Social Question

ibstubro's avatar

Do you have a strong stomach?

Asked by ibstubro (18804points) April 11th, 2016

Does it bother you to eat and talk about gross topics at the same time?

Can you talk bodily functions and food in the same conversation without batting an eye?

Or do you have to keep your pleasant things pure?

Observing members: 0 Composing members: 0

14 Answers

ibstubro's avatar

Personally, I can discuss roadkill over succotash.

chyna's avatar

I have worked in a hospitalists group for 4 years now. I am learning to develop a strong stomach. Lunch time talk could be about a pus bag that exploded, a swollen scrotom, or blood oozing from a rectum. I long for the days when I was an accountant and lunch time talk was about ledger sheets and bad debts.

LuckyGuy's avatar

I used to work for an ambulance service. Our lunch and dinner discussions were often about the day’s calls. Pizza tastes the same whether you are discussing bodily functions or the merits of home-made marinara.

Espiritus_Corvus's avatar

At one time, none of this bothered me. Now, after being away from it for awhile, I prefer conversations less grotesque, especially while I’m eating. What really bothers me, and always has, is when someone who has never been personally exposed to death, or suffering, mangled bodies, crushed skulls, open bowels or purulent wounds, finds talking about them fascinating or refers to these subjects blithely in conversation. Their main reference is usually something they saw on TV that they think is really cool. Talking like this over a meal is puerile and obnoxious—and noxious at the table. I find it very rude and rudeness pisses me off. I will ask them, in the most abrupt way, to get up and leave—with my assistance, if necessary.

jca's avatar

Talking about diarrhea and periods and all that fun stuff doesn’t bother me if I’m eating.

zenvelo's avatar

I have a fairly strong stomach over conversations.

I had a weak stomach with respect to smells until I had two children to care for in all their lovely bodily function glory. After dealing with stomach sour dairy products projectile strength emissions from both ends of a toddler, I can smell just about anything.

janbb's avatar

@zenvelo I remember the days of cleaning up vomit and gagging.

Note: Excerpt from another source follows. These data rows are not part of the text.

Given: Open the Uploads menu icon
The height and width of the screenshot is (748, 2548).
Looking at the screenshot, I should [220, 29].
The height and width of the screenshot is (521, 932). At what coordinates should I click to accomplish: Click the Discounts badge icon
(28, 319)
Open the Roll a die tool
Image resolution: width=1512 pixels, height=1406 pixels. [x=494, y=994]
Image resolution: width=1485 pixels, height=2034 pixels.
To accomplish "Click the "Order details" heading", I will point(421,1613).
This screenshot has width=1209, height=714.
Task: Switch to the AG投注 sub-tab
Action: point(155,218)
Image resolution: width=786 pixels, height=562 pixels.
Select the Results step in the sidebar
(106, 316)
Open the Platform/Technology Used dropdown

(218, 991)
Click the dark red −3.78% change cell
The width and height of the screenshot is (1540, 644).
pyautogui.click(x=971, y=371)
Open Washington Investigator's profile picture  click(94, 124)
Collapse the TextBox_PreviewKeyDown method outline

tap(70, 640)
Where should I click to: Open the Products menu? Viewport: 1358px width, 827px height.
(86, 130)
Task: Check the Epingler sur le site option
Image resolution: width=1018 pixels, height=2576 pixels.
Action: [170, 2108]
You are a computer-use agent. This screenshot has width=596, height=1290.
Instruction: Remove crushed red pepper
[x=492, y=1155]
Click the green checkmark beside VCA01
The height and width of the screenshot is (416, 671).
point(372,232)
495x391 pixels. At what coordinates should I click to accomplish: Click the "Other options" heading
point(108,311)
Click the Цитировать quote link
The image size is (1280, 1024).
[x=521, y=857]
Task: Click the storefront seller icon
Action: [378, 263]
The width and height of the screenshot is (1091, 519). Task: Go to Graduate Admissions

I have a very active imagination and prefer not to get too graphic when talking about bodily functions. Can’t watch movies with graphic violence or torture either.

dxs's avatar

One thing I can’t talk about is bugs. Only certain bugs. They just gross me out so much.

marinelife's avatar

It depends on your definition.

I can talk about almost anything.

But let me hear one little retching noise, and I start gagging myself.

Dutchess_III's avatar

If I’m eating and things like that come up, I just lose my appetite and quit eating. It doesn’t make me gag, I just lose my appetite. Which just goes to show I get plenty to eat at other times.

Mariah's avatar

I’ve handled my own small intestine; very little bothers me.

Espiritus_Corvus's avatar

I hate this obsession with headshots in movies and TV shows. How many times per Walking Dead episode does the American public need to see a head being blown away by a shotgun round before it is sated? I really think this is a bad sociological symptom of an enormous underlying anger. It goes along with the humiliation humor that monopolizes Comedy Central, most sitcoms and comedy clubs—a type of humor formerly relegated only to the likes of Don Rickles and Japanese TV.

At the same time, we give lip service to bullying. What a bunch of horseshit. You have a government that bullies smaller, weaker countries, a government that bullies it’s own citizens, a bullying bureaucracy, bullying police departments. You have police departments that, when they are criticized for shooting the citizens with impunity—citizens they are supposed to protect—rolls out the Attorney General on CNN. etc., whose reaction is to say that the criticism is unjustifiable and causing cop deaths because they are afraid of being criticized when they gratuitously draw their weapons. Well, fuck you too, pal.

People are being bullied in the workplace by bosses and cohorts like never before, everyone is offended by everything—Jesus, with all the adults acting like this, no wonder individual kids are being mobbed by bully groups resulting in teen and adolescent suicide stats. It’s all related. The society has become extremely more fucked up than it used to be.

Maybe that explains the obsession with headshots as entertainment. It makes you want to go out and blow somebody’s head right off, but that’s not cool, so you do it vicariously multiple times during Walking Dead. Bunch of sick fucks.

My rant for the day, but in there, somewhere, is a solution.

stanleybmanly's avatar

I have no problem, but refrain from such topics as common courtesy. Now if I and a rival cast eyes concurrently on the last slice of cake, I can steer the discussion toward the interiors of slaughterhouses, and lakes of hog farm offal.

Dutchess_III's avatar

Wow @Espiritus_Corvus. I hear you. In our attempt to make the world a “better place,” we’ve actually succeeded in compartmentalizing everyone into billions of little compartments and if you accidentally bump into someone else’s compartment you get sued, or slandered, or bullied, or shamed. “I am offended,”....I am SO SICK of hearing that over the smallest, pettiest shit, especially when they snap that just because they’re in a bad mood and want to take it out on someone.